If the command looks dangerous (like rm or kill), the tool asks the user for confirmation before running it.
Now let’s start the MCP server:
bun src/index.ts
Agent + MCP Client
To demonstrate and create a UI agent, I will use assistance-ui.
Create a new Next.js project and install assistant-ui and mastra:
npx assistant-ui@latest create mcp-app
cd mcp-app
bun add mastra -D
The command will create a new next.js application with a chat interface.
Create a file
.env.local
OPENAI_API_KEY=sk-proj-4fpws4nXpCYXsQVK7DdaUCdLNxMa...

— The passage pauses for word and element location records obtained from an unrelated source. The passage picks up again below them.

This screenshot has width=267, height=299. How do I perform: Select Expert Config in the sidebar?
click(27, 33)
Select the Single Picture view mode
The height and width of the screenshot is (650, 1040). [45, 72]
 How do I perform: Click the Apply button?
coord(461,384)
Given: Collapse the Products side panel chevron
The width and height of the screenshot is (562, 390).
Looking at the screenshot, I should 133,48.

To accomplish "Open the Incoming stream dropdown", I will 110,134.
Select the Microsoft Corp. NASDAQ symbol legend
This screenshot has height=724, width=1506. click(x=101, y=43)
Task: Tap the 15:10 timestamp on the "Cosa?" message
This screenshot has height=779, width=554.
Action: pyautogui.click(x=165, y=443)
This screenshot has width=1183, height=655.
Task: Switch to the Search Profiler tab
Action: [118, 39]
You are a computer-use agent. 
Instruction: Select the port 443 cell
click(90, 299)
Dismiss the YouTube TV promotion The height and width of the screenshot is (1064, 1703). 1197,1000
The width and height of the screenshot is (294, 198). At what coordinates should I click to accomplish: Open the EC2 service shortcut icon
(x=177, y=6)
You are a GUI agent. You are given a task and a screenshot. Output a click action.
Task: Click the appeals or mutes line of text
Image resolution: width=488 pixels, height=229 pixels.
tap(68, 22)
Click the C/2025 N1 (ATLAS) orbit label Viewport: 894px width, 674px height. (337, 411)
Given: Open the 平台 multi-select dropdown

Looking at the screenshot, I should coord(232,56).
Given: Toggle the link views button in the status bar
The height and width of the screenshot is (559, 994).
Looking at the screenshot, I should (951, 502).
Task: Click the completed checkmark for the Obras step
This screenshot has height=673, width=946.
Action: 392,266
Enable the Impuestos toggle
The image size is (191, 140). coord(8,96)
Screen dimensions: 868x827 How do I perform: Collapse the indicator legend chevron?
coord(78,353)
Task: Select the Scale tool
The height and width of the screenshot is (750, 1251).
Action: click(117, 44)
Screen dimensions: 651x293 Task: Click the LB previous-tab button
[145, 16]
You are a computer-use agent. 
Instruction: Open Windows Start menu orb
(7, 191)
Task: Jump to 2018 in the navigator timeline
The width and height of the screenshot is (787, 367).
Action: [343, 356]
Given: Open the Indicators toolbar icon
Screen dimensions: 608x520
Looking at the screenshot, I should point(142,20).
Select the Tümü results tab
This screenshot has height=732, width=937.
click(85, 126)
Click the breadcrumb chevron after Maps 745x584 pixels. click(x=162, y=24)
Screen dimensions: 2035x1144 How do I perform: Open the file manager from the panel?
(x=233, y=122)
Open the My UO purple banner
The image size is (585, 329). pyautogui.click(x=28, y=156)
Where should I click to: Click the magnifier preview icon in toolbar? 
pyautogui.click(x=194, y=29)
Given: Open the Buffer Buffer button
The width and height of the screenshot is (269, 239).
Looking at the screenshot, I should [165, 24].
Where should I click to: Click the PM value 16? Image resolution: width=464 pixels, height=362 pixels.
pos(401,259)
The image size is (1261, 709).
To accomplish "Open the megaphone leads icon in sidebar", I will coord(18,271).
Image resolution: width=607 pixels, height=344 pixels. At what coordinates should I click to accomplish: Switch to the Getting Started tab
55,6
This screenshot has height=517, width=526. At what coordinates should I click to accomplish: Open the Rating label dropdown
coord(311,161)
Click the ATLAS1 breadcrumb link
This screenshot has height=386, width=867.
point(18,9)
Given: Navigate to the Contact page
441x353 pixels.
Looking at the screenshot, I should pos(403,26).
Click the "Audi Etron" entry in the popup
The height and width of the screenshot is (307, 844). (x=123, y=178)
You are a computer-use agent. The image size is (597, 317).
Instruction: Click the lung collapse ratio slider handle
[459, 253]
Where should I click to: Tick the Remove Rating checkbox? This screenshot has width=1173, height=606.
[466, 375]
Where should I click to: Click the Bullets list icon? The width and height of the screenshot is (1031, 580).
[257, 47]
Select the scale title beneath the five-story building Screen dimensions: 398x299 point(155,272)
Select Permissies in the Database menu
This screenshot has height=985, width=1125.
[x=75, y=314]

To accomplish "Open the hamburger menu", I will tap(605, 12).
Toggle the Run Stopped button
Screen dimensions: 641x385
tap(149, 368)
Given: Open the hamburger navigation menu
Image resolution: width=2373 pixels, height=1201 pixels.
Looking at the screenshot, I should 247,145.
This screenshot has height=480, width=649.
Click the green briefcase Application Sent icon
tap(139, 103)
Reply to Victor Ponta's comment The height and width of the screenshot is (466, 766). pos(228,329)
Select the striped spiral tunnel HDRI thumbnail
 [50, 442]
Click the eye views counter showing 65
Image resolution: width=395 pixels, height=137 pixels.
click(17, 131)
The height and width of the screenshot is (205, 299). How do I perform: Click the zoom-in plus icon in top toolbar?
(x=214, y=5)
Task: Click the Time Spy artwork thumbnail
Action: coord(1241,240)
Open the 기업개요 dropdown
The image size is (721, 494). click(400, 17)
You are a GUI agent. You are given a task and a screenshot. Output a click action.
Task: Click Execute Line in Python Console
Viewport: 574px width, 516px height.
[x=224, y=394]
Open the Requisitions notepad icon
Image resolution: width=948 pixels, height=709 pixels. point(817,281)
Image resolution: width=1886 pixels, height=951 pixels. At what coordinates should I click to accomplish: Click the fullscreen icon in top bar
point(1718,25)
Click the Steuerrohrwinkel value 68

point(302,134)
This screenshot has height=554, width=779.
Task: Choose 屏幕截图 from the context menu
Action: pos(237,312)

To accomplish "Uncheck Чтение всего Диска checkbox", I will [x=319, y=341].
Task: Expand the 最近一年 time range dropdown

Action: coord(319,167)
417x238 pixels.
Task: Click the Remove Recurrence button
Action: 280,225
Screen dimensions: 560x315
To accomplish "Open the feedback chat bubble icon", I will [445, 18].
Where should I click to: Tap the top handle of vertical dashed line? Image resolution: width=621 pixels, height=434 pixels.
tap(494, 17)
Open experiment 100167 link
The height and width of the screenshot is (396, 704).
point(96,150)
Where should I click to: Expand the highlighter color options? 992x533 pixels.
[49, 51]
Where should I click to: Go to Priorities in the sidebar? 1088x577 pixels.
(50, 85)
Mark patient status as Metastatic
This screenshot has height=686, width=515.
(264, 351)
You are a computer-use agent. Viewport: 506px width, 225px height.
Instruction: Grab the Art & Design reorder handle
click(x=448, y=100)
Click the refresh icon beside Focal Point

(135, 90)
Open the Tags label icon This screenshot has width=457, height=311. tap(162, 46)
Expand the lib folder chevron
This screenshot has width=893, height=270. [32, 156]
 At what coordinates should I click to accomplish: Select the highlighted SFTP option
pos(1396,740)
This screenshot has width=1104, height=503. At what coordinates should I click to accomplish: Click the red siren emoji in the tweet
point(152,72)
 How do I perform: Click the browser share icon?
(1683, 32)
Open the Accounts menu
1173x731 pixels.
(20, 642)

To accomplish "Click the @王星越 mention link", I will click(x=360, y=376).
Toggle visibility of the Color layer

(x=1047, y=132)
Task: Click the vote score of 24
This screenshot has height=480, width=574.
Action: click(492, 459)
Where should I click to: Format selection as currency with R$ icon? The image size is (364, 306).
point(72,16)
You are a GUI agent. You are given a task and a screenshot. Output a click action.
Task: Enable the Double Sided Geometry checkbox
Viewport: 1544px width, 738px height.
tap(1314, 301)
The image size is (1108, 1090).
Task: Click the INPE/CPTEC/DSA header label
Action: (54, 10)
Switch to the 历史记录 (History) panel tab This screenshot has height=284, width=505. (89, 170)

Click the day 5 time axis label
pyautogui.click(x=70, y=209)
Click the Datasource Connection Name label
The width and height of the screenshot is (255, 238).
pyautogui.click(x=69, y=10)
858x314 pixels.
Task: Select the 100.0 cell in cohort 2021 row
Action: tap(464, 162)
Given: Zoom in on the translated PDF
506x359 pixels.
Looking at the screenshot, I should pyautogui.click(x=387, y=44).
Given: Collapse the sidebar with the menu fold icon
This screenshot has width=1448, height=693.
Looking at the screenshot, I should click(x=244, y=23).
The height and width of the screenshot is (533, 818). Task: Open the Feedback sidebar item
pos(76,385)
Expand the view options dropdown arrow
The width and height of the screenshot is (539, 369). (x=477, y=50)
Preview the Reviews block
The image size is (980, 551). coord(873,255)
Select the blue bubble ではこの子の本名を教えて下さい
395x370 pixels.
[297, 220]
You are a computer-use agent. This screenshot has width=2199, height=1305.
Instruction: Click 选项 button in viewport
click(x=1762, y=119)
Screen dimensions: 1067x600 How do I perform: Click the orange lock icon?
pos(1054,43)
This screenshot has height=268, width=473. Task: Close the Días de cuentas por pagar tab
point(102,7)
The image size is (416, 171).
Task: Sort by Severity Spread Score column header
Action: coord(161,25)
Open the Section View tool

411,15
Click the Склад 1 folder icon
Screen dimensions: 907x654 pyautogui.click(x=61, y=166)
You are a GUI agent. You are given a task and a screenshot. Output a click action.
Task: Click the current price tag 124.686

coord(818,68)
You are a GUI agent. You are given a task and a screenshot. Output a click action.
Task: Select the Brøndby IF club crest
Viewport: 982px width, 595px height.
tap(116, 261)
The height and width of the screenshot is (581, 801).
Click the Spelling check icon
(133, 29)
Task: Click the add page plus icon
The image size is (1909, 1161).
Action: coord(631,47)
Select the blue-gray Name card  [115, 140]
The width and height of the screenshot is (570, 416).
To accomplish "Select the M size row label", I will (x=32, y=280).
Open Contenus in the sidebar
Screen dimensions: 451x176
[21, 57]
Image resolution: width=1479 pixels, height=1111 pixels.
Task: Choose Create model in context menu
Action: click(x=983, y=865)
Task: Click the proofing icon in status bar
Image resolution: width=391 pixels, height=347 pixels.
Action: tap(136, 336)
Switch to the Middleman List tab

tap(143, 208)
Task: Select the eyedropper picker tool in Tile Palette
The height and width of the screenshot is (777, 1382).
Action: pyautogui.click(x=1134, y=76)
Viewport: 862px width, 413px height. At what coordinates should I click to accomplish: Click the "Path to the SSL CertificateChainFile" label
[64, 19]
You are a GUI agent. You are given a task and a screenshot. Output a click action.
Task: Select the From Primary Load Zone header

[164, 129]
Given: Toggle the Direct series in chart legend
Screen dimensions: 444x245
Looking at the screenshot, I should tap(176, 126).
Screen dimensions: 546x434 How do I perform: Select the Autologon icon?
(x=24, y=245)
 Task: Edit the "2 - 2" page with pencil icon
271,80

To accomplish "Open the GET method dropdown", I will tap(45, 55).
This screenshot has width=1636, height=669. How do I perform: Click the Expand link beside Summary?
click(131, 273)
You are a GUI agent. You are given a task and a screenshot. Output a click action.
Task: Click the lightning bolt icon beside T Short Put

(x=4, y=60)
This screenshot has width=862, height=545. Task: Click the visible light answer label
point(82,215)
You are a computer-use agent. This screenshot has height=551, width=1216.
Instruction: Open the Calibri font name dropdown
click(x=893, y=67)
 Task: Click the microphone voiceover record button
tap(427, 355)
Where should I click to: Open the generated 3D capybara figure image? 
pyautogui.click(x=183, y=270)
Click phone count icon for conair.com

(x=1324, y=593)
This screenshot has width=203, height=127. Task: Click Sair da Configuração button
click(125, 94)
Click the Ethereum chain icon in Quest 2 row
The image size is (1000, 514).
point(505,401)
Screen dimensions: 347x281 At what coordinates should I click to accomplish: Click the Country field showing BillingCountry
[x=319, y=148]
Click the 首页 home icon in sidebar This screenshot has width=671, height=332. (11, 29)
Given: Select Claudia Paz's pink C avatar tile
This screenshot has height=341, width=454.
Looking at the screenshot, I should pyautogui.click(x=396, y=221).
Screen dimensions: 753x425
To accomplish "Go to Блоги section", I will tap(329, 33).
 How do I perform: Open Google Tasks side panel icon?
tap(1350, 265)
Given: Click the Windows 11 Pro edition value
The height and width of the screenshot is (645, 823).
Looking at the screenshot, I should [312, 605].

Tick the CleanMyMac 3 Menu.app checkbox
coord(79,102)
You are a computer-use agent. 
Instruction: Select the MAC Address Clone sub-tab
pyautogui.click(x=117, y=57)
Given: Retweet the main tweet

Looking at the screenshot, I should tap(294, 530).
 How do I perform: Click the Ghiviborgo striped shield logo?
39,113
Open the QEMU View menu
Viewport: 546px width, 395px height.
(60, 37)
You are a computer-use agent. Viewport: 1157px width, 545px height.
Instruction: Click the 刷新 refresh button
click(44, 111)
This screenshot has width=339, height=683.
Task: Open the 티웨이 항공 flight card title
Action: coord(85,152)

And add your OPENAI API key here.
Now you can run the application and check that the chat works:
Basic assistant-ui chat interface
Now let’s create a mastra Agent and connect our MCP server to it:
app/api/chat/route.ts
import { openai } from '@ai-sdk/openai';
import { frontendTools } from '@assistant-ui/react-ai-sdk';
import { Agent } from '@mastra/core';
import { MCPClient } from '@mastra/mcp';
import { createDataStreamResponse } from 'ai';
// Define the MCP server name and URL for connecting to the tool server
const MCP_SERVER_NAME = 'testing';
const MCP_SERVER_URL = 'http://localhost:4444/mcp/server';
// Initialize the MCP client with server configuration
const mcp = new MCPClient({
id: '1', // Unique client ID
servers: {
[MCP_SERVER_NAME]: {
url: new URL(MCP_SERVER_URL),
},
},
});
// Create an AI agent with a model, name, and instructions
const agent = new Agent({
model: openai('gpt-4o'), // Use OpenAI GPT-4o model
name: 'Chat Agent',
instructions: `
You are a helpful assistant that provides accurate information.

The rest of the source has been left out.